*** Block opens ***
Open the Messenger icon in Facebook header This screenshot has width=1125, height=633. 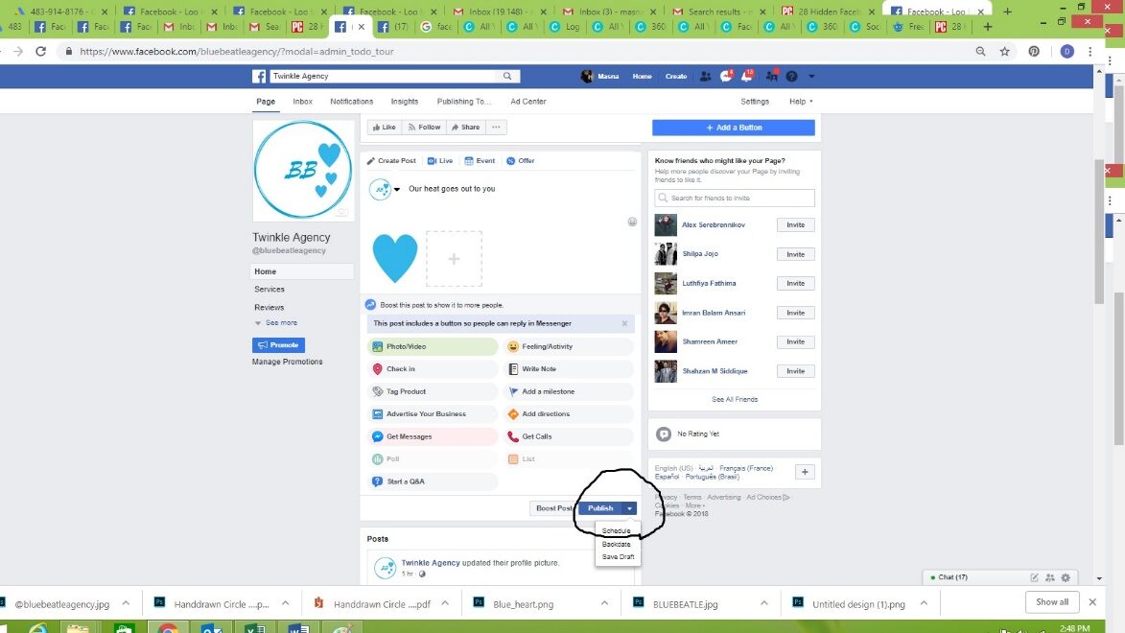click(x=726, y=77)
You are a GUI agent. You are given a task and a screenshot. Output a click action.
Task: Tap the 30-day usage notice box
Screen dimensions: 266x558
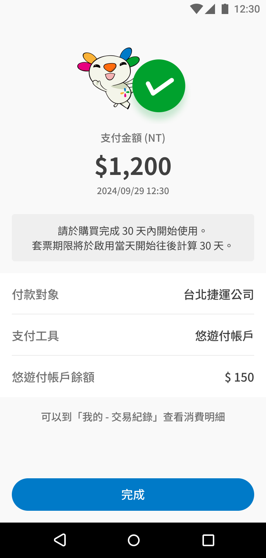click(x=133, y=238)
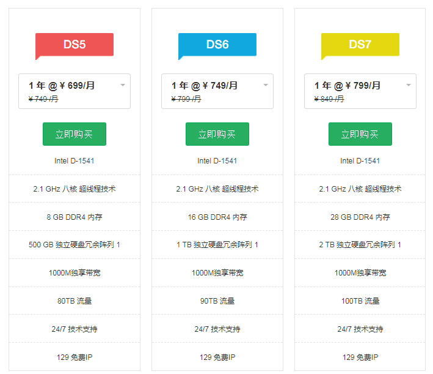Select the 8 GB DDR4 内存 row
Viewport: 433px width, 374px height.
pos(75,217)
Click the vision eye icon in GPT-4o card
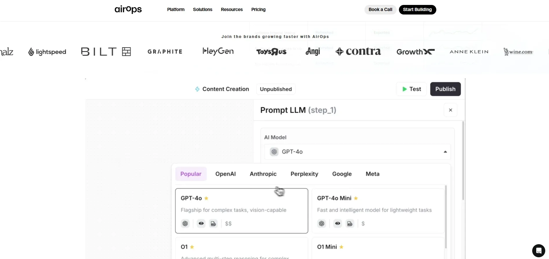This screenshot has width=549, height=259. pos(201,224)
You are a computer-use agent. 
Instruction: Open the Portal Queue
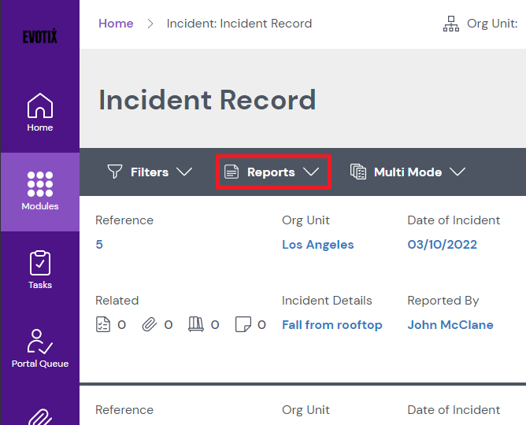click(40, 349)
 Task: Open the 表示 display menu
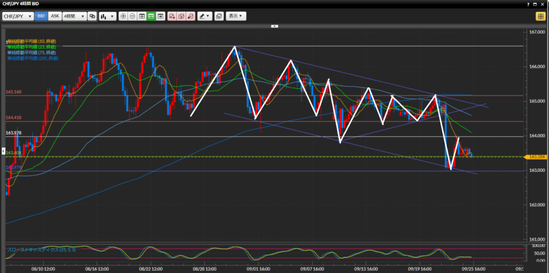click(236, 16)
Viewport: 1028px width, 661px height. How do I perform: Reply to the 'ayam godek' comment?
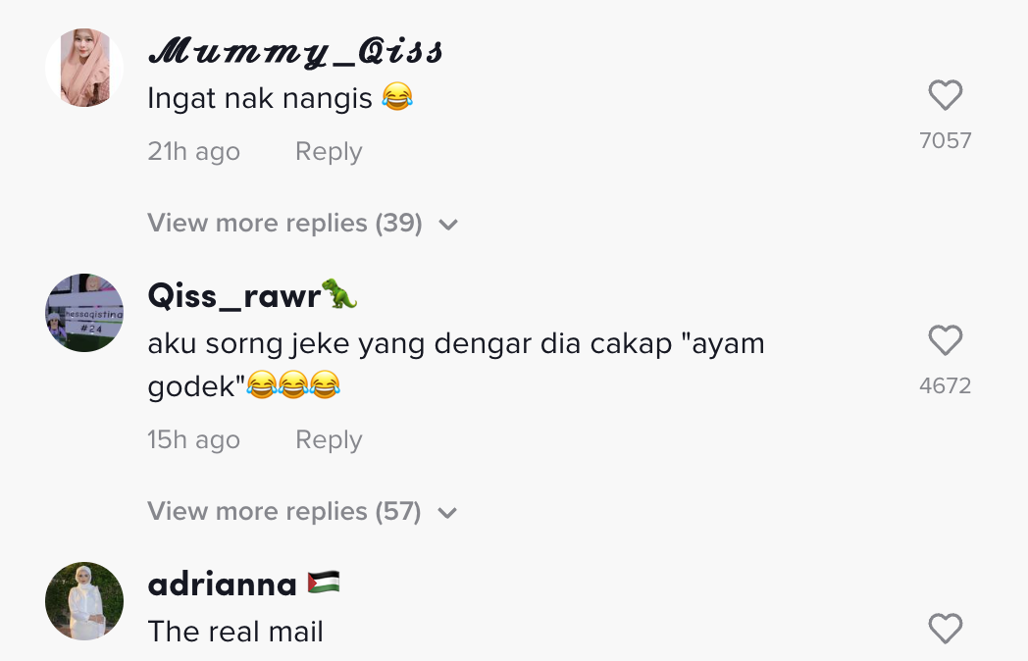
*** Block closes ***
_Task goal_
A faithful copy is needed of the lines from the one containing "Task: Open the 表示 display menu" through the last line of the data above, with pictures left out.

_Exercise output_
 Task: Open the 表示 display menu
click(236, 16)
Viewport: 1028px width, 661px height. How do I perform: Reply to the 'ayam godek' comment?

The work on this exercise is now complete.